Print the items from the line containing "This screenshot has height=819, width=1456." through the line containing "Action: point(445,738)", inclusive, leaving out the pictures.

• _Data shown_:
━━━━━━━━━━
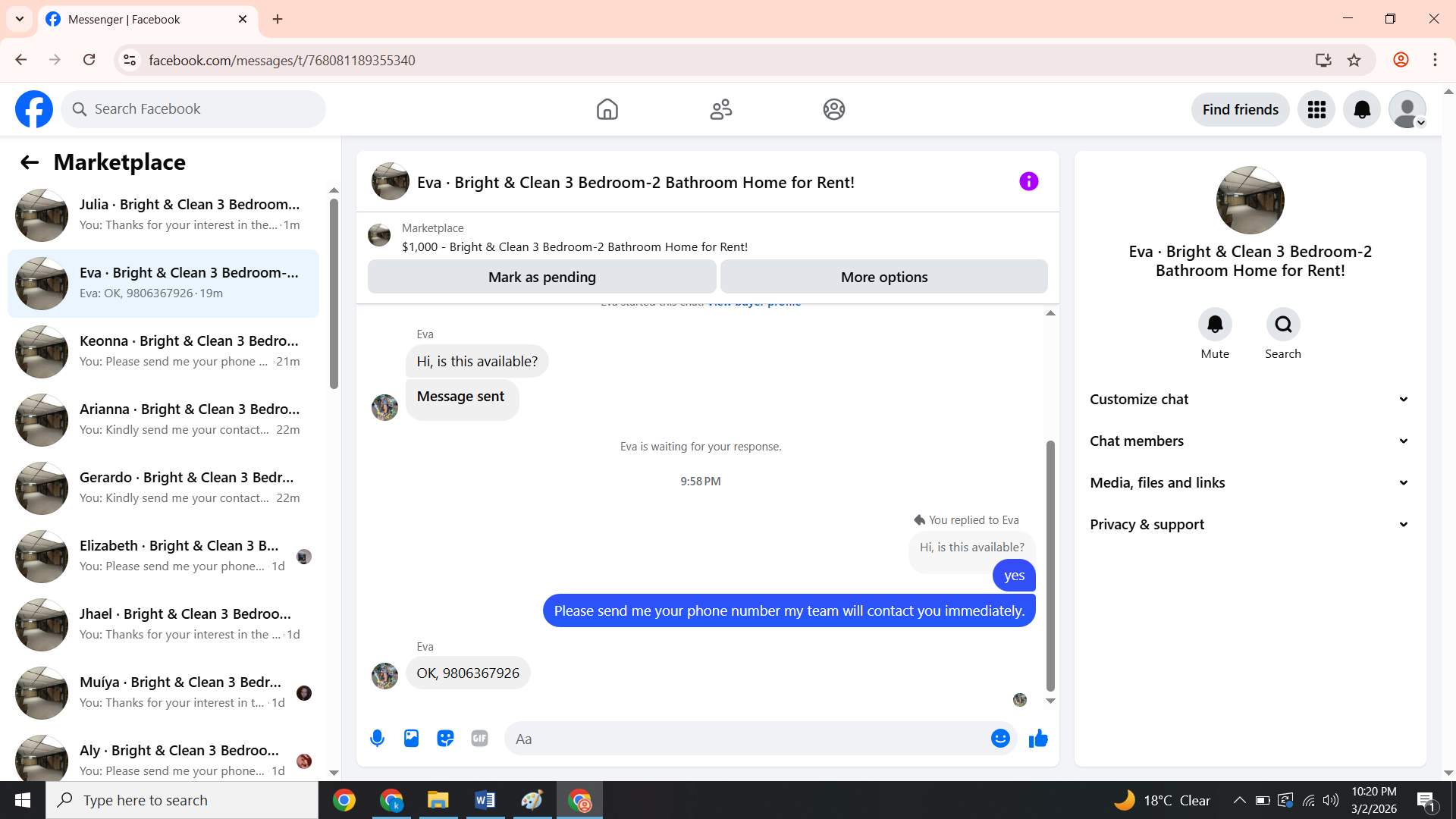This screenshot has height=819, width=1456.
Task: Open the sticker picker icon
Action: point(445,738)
━━━━━━━━━━
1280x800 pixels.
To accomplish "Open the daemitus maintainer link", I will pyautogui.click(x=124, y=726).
━━━━━━━━━━
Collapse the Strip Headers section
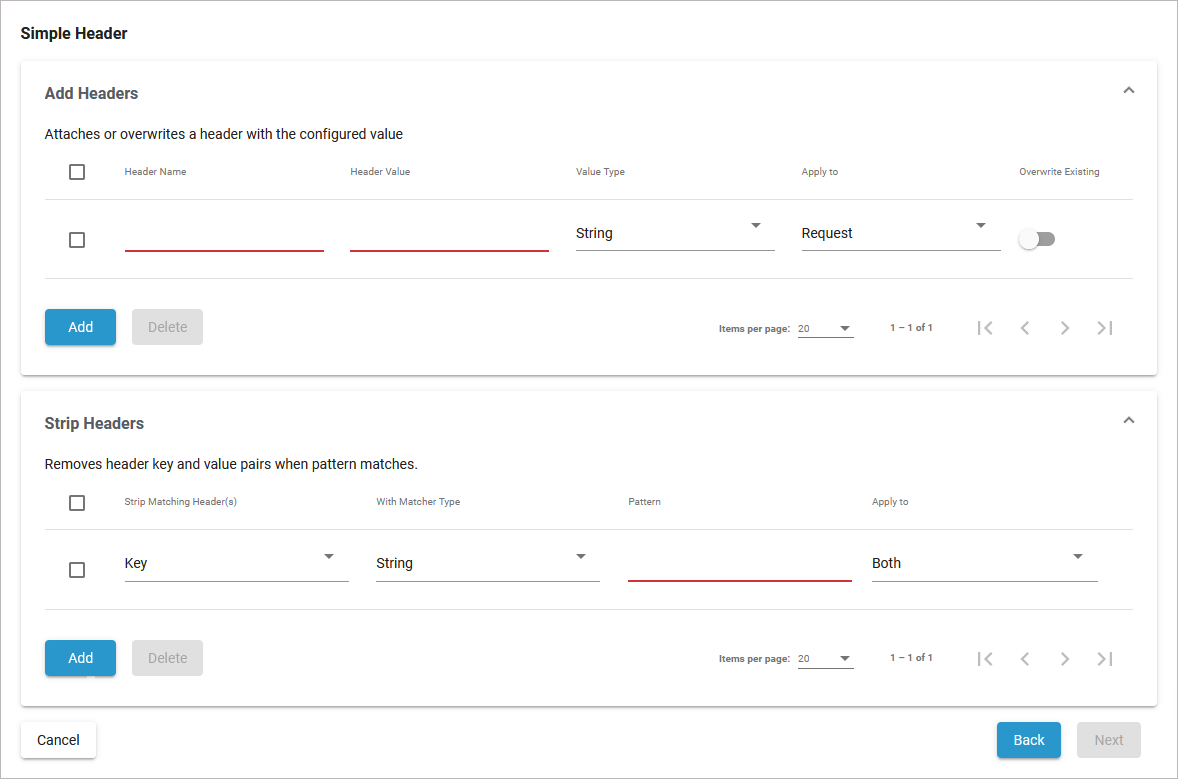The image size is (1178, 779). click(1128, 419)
━━━━━━━━━━
• _Solution to this problem_:
This screenshot has height=819, width=1456.
Task: Open the sticker picker icon
Action: point(445,738)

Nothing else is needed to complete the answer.